Let’s all hope this performance earns him a lucrative gig on the TV network Russia Today, expounding the Christian virtues of President Putin.
SINCE I no longer write leaders for The Guardian, I can now safely mention them in this column, and their Christmas one had come a very long distance from the Dawkinsian orthodoxy of 20 years ago. “The battle to defend the rights and human dignity of all, irrespective of gender, race or sexuality, is having to be fought all over again. But the theological roots of that liberal vision in a Pauline notion of universality — ‘all are one in Christ’ — is rarely examined by progressives. In an era when Christian ethics are being so brazenly twisted to serve nativism and attacks on minorities, that could be a mistake.”

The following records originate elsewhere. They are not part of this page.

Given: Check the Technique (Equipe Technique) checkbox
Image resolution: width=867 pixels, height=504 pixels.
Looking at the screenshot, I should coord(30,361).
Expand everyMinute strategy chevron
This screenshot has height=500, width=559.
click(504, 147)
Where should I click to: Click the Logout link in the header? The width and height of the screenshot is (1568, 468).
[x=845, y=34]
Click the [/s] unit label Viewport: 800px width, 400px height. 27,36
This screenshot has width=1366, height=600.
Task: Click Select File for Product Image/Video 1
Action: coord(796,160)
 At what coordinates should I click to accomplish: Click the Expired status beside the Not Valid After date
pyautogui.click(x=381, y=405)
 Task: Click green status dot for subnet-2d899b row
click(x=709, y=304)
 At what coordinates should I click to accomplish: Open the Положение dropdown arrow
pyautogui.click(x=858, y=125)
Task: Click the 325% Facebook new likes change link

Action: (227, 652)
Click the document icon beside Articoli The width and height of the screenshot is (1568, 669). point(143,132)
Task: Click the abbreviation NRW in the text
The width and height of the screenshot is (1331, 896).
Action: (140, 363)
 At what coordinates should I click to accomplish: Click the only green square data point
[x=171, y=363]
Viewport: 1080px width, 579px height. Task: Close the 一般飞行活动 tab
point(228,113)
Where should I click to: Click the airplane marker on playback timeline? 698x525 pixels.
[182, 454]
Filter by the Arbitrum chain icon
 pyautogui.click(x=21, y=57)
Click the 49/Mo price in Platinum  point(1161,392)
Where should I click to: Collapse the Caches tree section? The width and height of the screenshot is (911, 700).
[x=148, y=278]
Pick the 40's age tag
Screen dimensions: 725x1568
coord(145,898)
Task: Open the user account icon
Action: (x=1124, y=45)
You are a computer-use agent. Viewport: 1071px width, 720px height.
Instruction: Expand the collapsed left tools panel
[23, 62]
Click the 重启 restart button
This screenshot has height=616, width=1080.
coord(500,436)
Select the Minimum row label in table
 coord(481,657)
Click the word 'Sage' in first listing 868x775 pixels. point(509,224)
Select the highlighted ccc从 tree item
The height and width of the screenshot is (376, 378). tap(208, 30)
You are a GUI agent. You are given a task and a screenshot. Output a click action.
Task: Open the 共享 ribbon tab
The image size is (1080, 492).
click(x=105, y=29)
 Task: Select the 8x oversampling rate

THERE are two celebrated writers named Rowan who live close to one another in Cambridge, but only one is the former editor of Erotic Review. Rowan Pelling, for it is she, had a lovely piece in praise of late baptisms in the Telegraph. Her son is 11, and she feels that she can put the ceremony off no longer. “It’s the best excuse for a big, jolly mid-life party without having to remarry or tell the whole world your precise age.”